QUACK! Making the (Rubber) Ducky Talk: A Systematic Study of Keystroke Dynamics for HID Injection Detection
Alessandro Lotto, Francesco Marchiori, Mauro Conti

TL;DR
This paper systematically studies keystroke dynamics to detect HID injection attacks, demonstrating that timing-based models can effectively distinguish human input from automated attacks without compromising privacy.
Contribution
It introduces a novel approach for human-vs-machine discrimination using lightweight timing models, independent of user identity and content access.
Findings
Robust detection achievable with simple timing features and lightweight models.
Attackers' evasion success does not increase monotonically with sophistication.

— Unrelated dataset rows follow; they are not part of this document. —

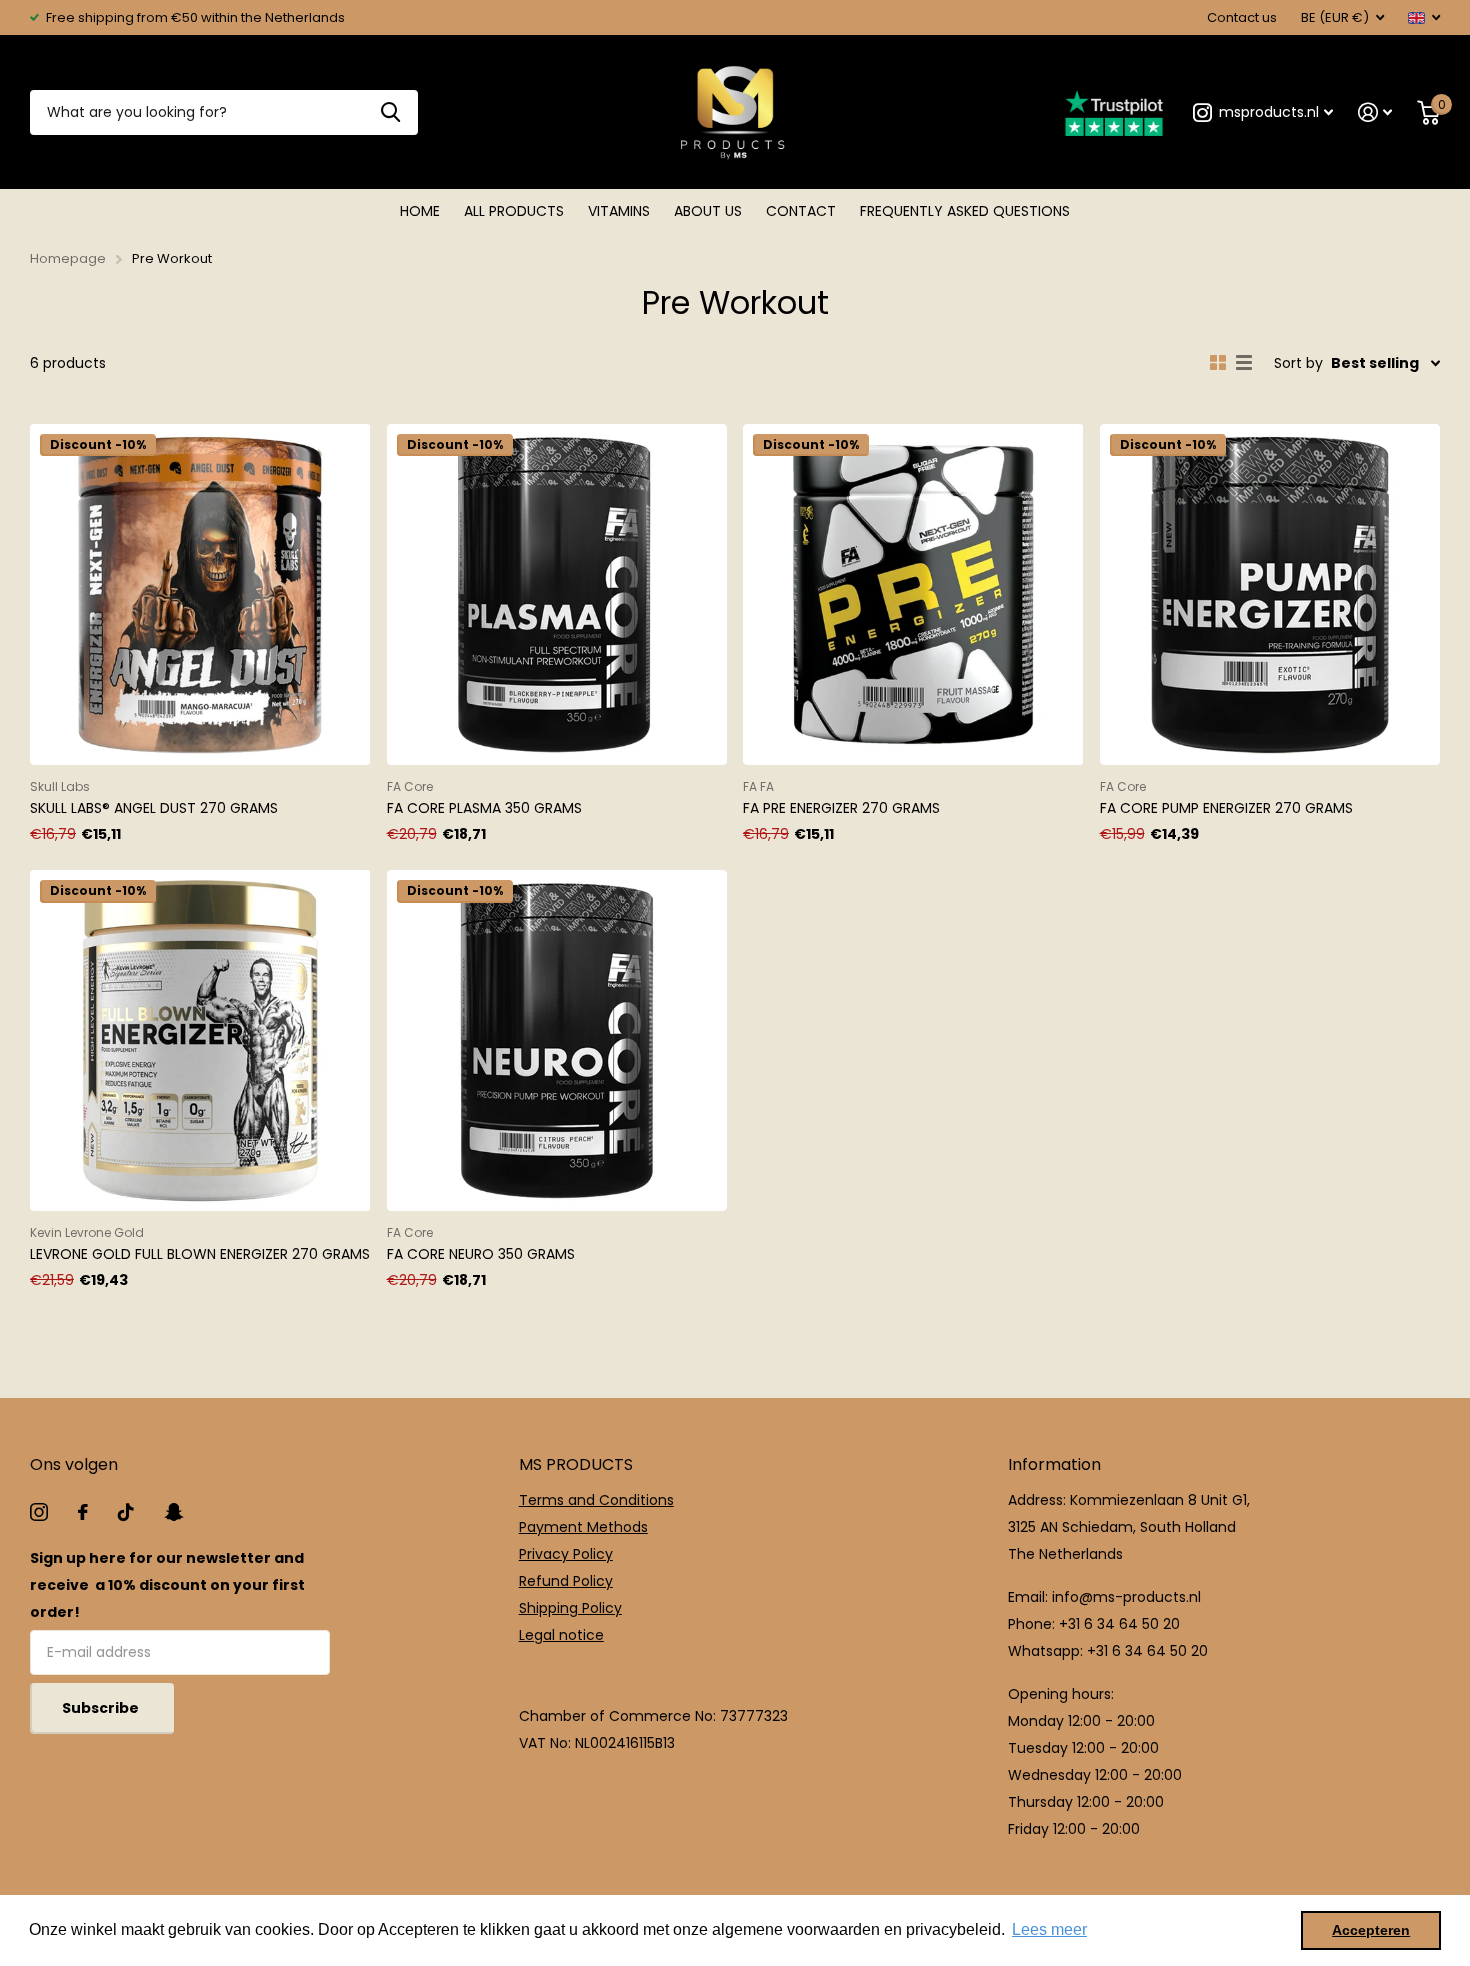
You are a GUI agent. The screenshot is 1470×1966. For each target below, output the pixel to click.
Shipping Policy (570, 1608)
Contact (801, 211)
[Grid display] (1218, 363)
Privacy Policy (566, 1554)
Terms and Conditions (596, 1500)
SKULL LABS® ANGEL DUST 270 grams (154, 808)
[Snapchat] (173, 1512)
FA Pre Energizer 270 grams (841, 808)
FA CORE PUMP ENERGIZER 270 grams (1226, 808)
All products (514, 211)
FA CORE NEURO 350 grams (481, 1254)
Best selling (1375, 363)
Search (390, 112)
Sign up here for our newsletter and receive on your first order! (167, 1585)
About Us (708, 211)
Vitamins (619, 211)
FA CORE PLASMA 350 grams (484, 808)
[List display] (1244, 363)
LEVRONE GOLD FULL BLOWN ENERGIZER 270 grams (200, 1254)
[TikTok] (126, 1512)
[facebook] (83, 1512)
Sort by (1298, 363)
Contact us (1242, 17)
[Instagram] (39, 1512)
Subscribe (102, 1708)
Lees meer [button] (1049, 1929)
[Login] (1375, 112)
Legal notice (561, 1635)
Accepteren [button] (1371, 1930)
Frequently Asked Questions (965, 211)
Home (420, 211)
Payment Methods (583, 1527)
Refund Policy (566, 1581)
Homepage (68, 258)
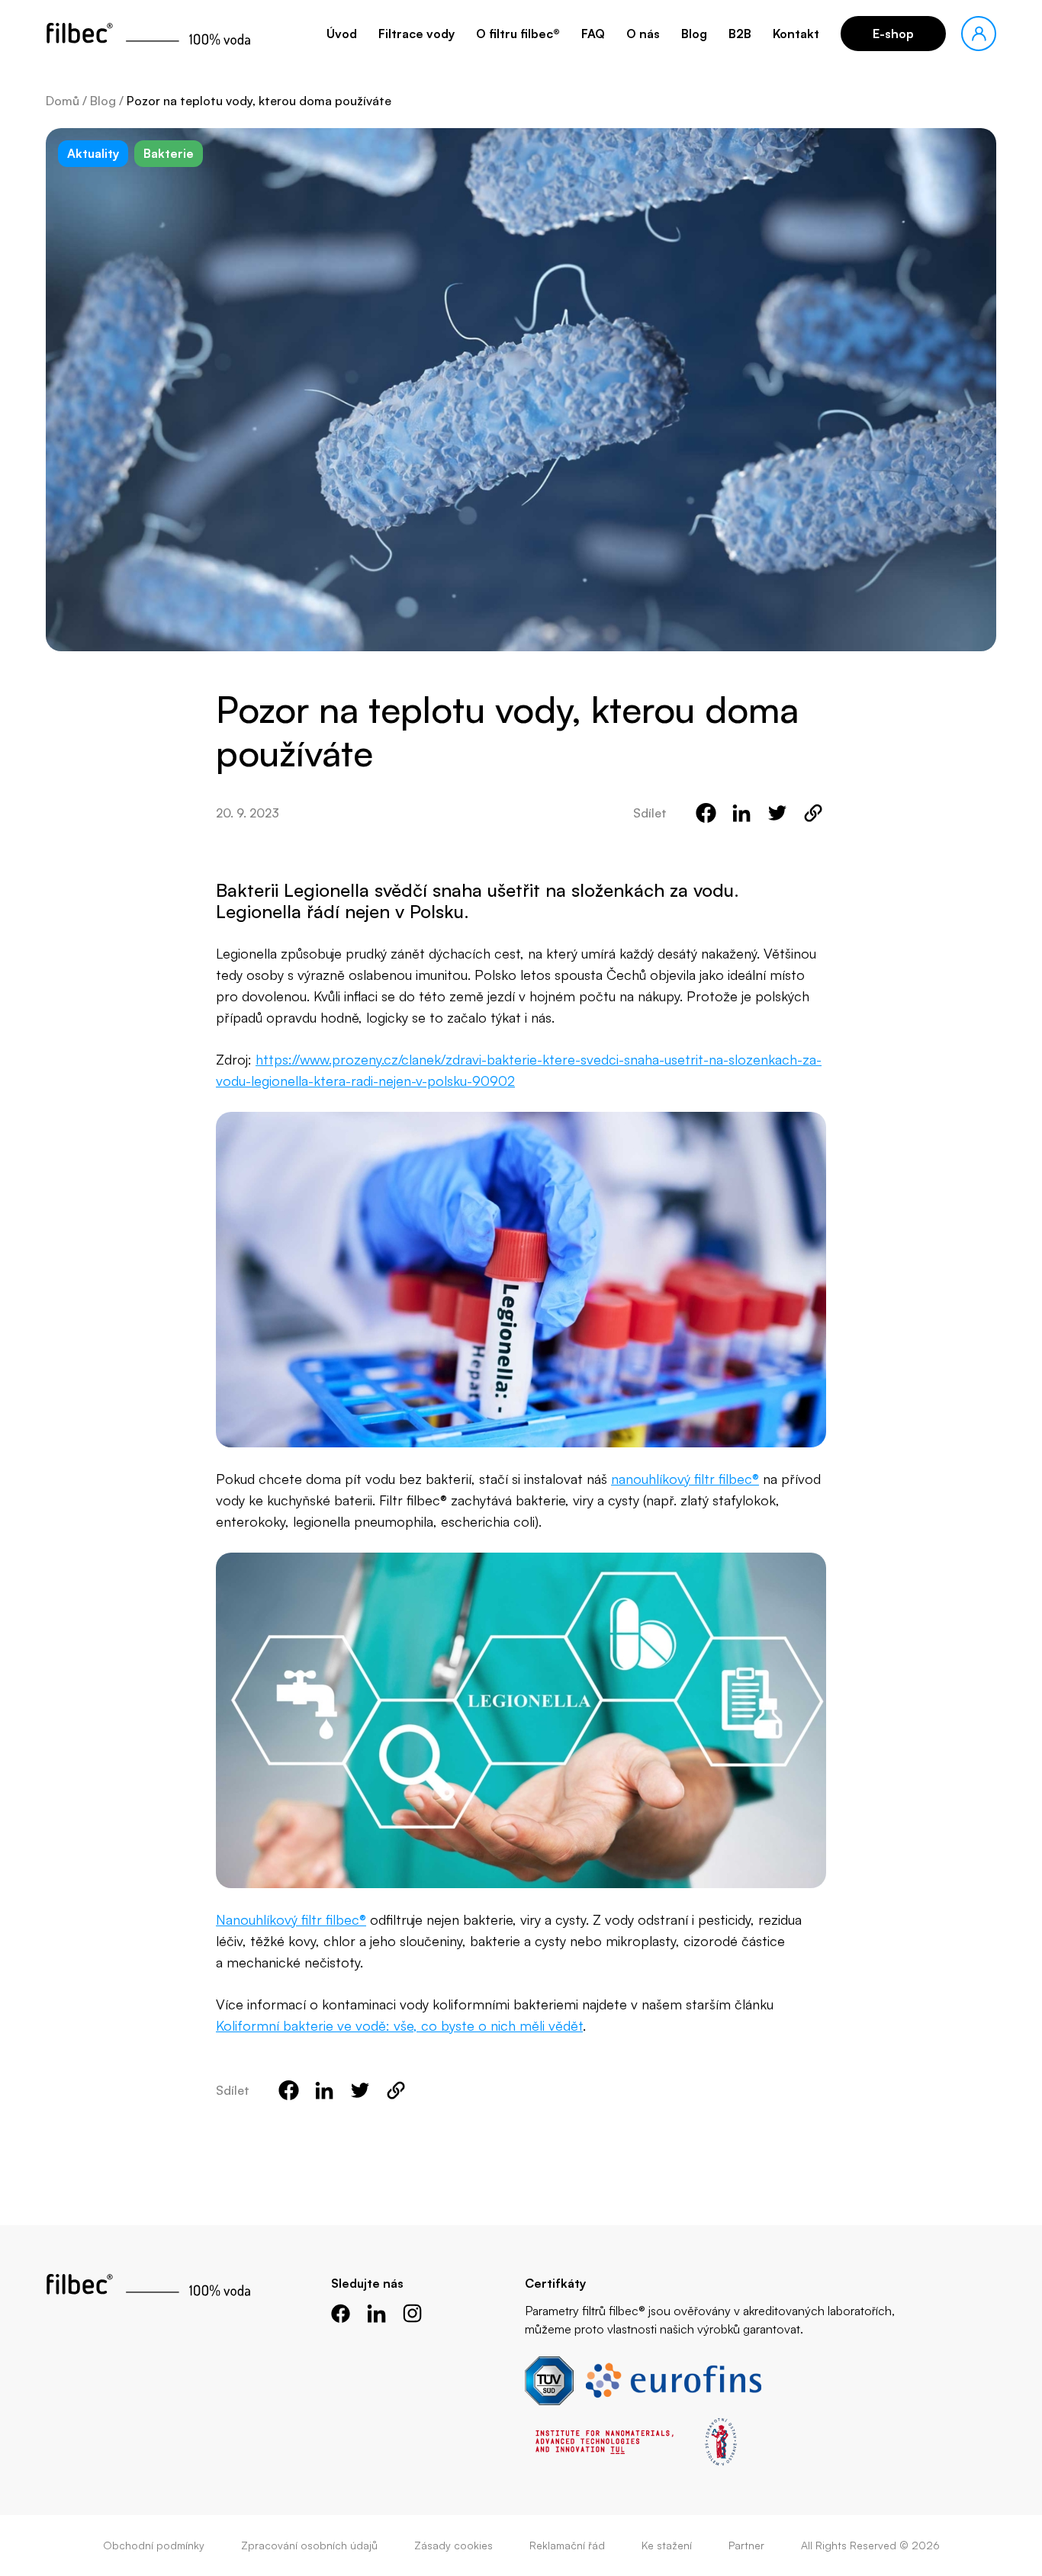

Trade-offs identified between detection speed and reliability based on keystroke sequence length.
Abstract
Modern computing systems inherently trust human input devices, creating an exploitable attack surface for adversarial automation. USB Human Interface Device (HID) emulation attacks, such as those enabled by the USB Rubber Ducky, exploit this assumption to inject arbitrary keystroke sequences while bypassing traditional defenses. Existing countermeasures rely on simple heuristics based on typing speed or timing regularity, which can be easily evaded through basic randomization. Keystroke dynamics analysis offers a more robust alternative by modeling temporal typing behavior. However, prior work frames this problem as behavioral authentication, verifying whether input originates from a specific user rather than detecting automated injection. An alternative approach is continuous monitoring via keylogging integrated with intrusion detection systems, but this requires access to input…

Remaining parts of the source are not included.